For this exercise, we are dealing with temperature and elongation values of mozzarella cheese.

• Each dot on the scatter plot corresponds to a specific pairing of temperature and elongation percentage.
• By plotting temperature on the x-axis and elongation on the y-axis, we can observe potential correlations visually.

Creating a scatter plot helps us understand if higher temperatures lead to higher elongation or vice versa. It provides a first look at how temperature impacts the cheese's stretchability.

Data Visualization

Data visualization is crucial for understanding complex data sets at a glance. By graphically representing data, we can identify patterns, trends, and outliers quickly.
In our example of mozzarella cheese, visualizing temperature and elongation can help identify key trends that may not be obvious from raw numbers alone.

• Scatter plots are a fundamental tool in data visualization, making relationships between variables visible.
• They assist in identifying whether variables move together, which can be challenging to ascertain from tabular data alone.

Moving axes from typical origins, like adjusting the axes to (55, 100) in our exercise, can enhance clarity and focus on the most critical part of the data.

Temperature vs. Elongation

Examining the relationship between temperature and elongation is central to this analysis. In the given data set, we're investigating how the stretchability of mozzarella cheese changes with temperature.
From our analysis:

• Elongation appears to increase initially with rising temperatures, peaking between 63-68 degrees.
• Beyond this peak, elongation starts to decline.

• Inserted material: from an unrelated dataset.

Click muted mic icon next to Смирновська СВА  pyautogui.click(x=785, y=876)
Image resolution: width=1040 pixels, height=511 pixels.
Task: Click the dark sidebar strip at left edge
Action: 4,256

This suggests a non-linear relationship between temperature and elongation, where the cheese reacts differently at varying temperatures. Such insights could be pivotal for industries focused on cheese production, helping ensure optimal conditions for desired cheese quality.

Trend Analysis

Trend analysis involves examining patterns within the data to predict future outcomes. In the context of regression analysis, we're trying to understand the relationship between the variables over time or conditions.
For mozzarella cheese:

• The trend we observe is a rise and fall in elongation as temperature changes, suggesting an optimal stretchability range.
• By identifying this peak, producers can aim for the best conditions when processing or cooking cheese.

Understanding this trend helps in both practical applications in the kitchen and scientific research, aiding better control over the cheese production process.